Brief
Below are some records. Retype exactly the lines from the one containing "1-440-525-5551 (195, 1925)" through the one containing "Статьи (69, 133)", both included, skipping every picture.

━━━━━ Record set ━━━━━

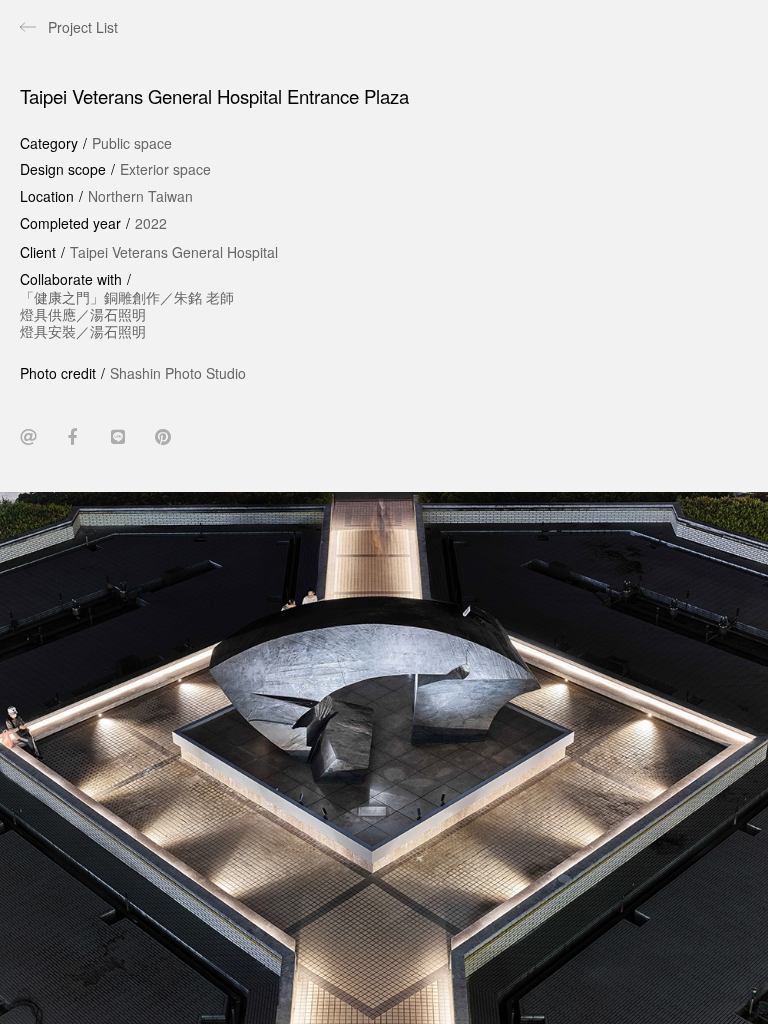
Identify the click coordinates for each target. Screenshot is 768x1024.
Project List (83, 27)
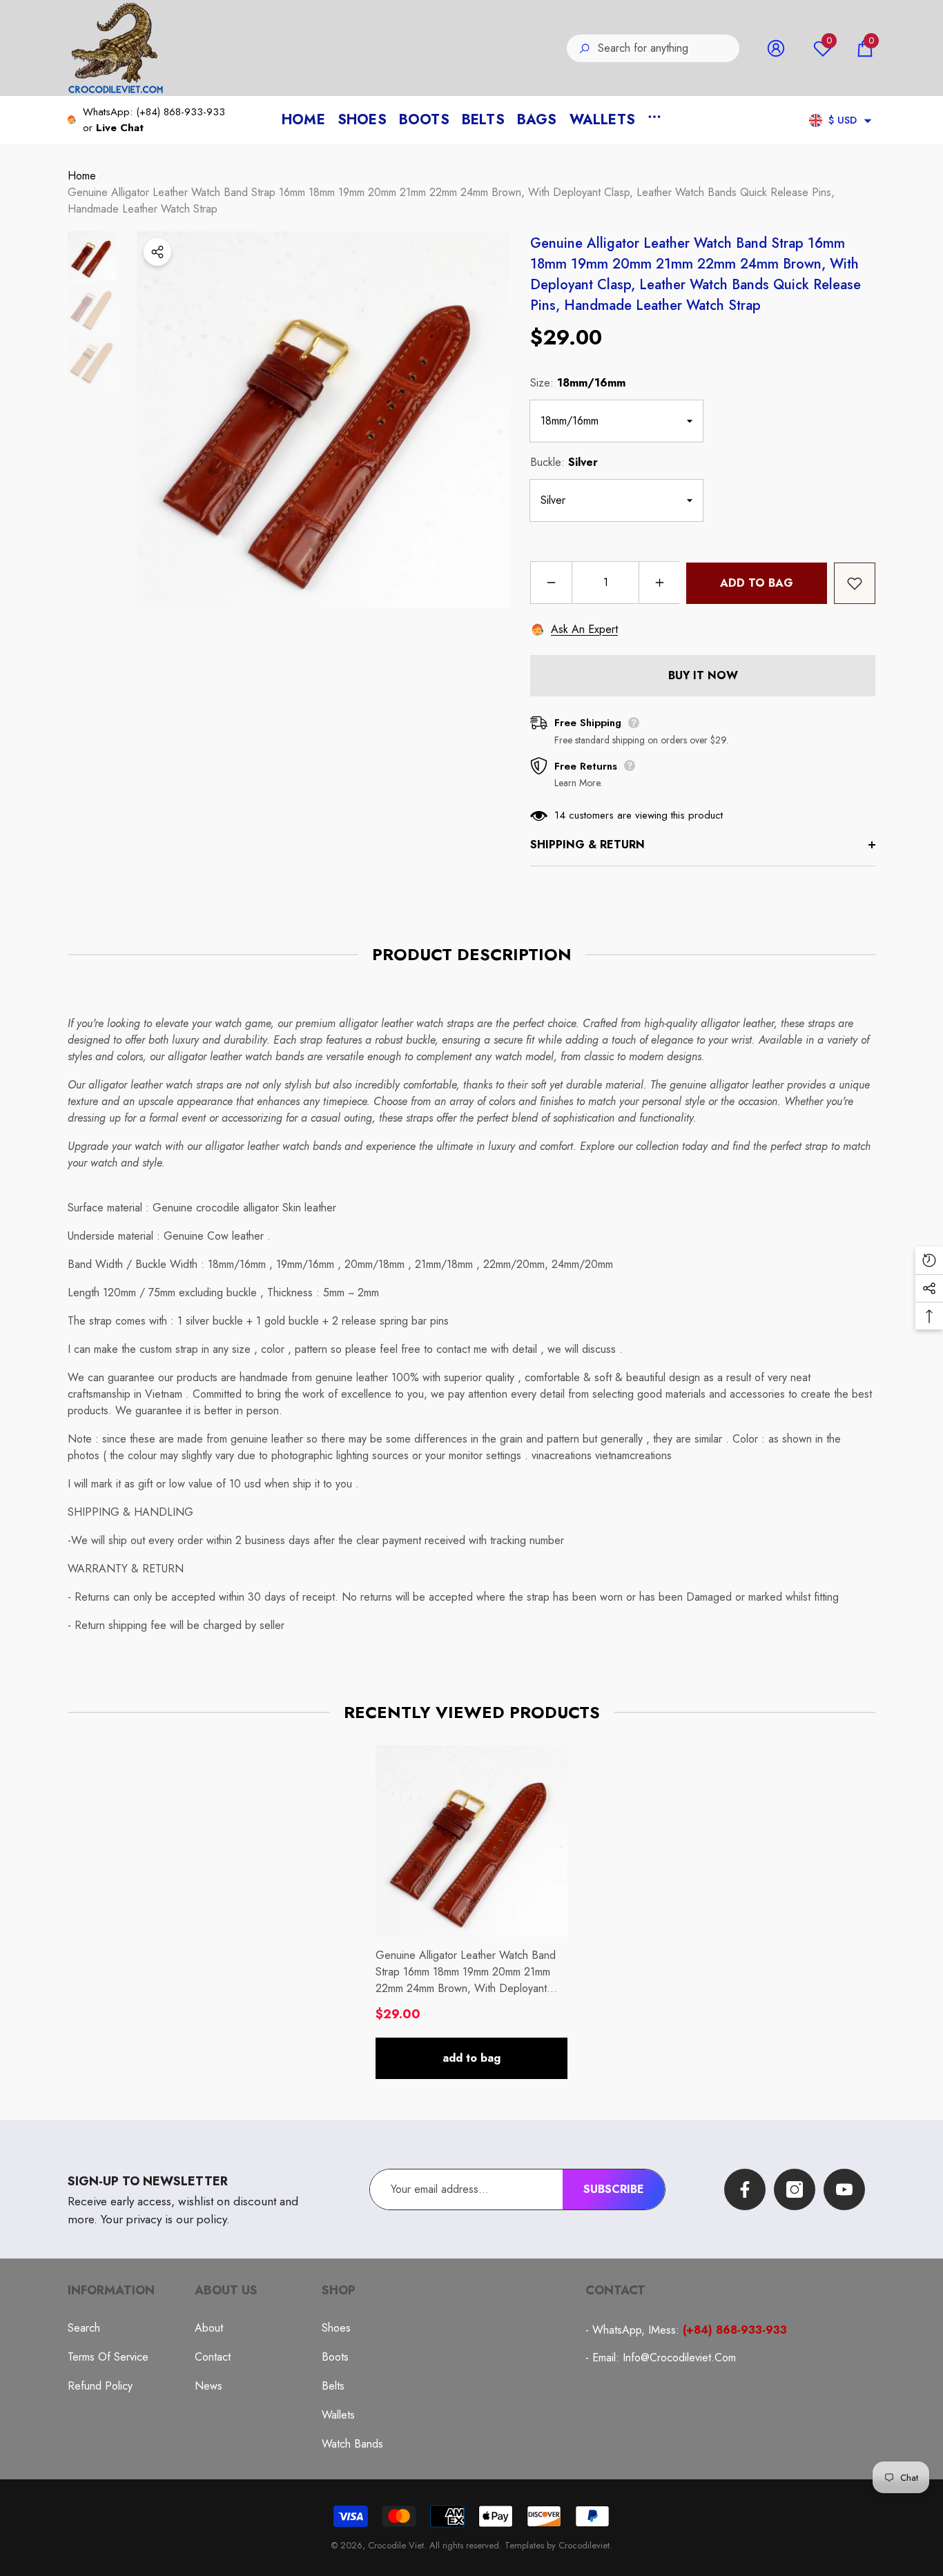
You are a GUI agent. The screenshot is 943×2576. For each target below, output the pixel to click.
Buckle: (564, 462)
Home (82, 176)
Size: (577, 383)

━━━━━
━━━━━ Record set ━━━━━

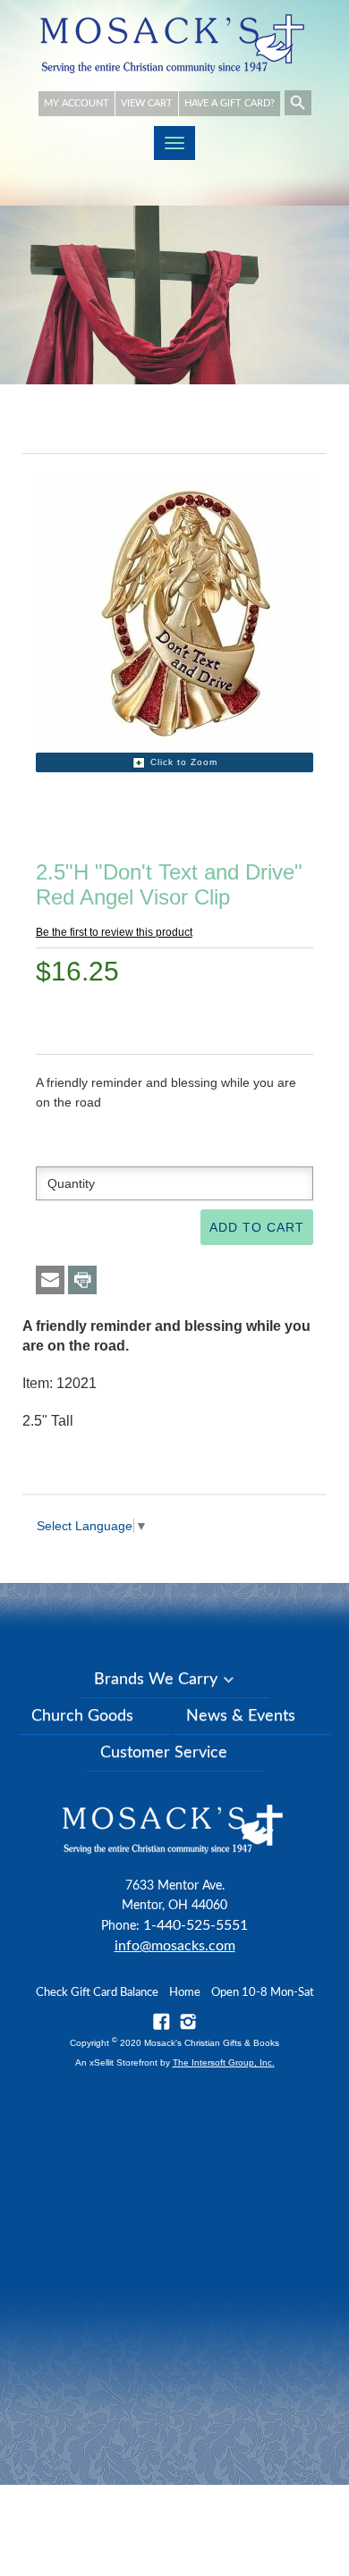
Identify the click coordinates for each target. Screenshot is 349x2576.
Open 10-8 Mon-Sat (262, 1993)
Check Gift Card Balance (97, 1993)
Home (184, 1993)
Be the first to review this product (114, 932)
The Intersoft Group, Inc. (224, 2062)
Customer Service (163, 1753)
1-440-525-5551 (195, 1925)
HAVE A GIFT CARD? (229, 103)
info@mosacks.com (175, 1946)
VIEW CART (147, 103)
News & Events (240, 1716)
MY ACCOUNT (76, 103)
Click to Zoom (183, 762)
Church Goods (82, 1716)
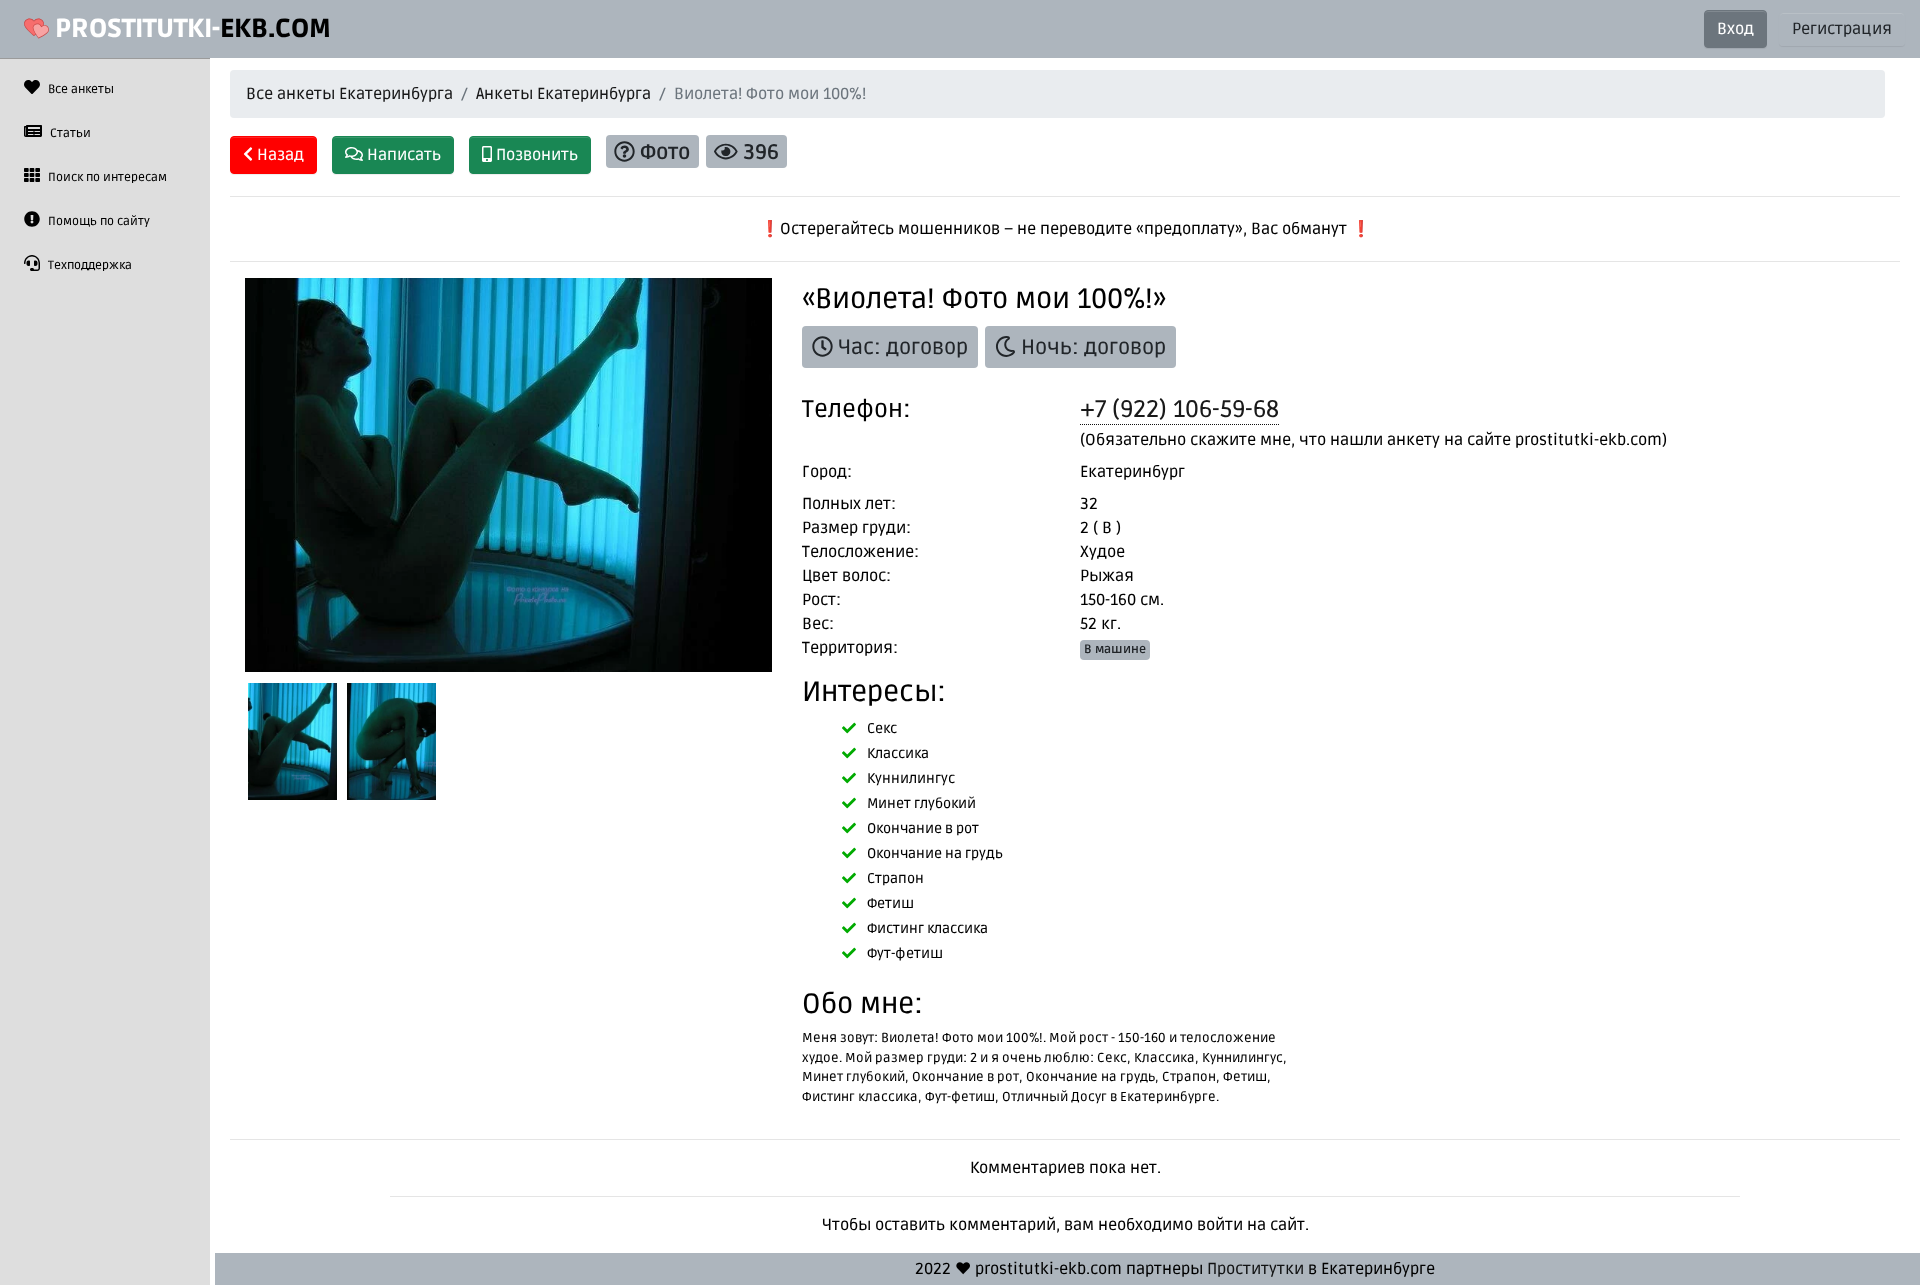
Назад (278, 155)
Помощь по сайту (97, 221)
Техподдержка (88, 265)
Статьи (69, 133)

━━━━━

Response for this exercise
1-440-525-5551 (195, 1925)
HAVE A GIFT CARD? (229, 103)
info@mosacks.com (175, 1946)
VIEW CART (147, 103)
News & Events (240, 1716)
MY ACCOUNT (76, 103)
Click to Zoom (183, 762)
Church Goods (82, 1716)
Назад (278, 155)
Помощь по сайту (97, 221)
Техподдержка (88, 265)
Статьи (69, 133)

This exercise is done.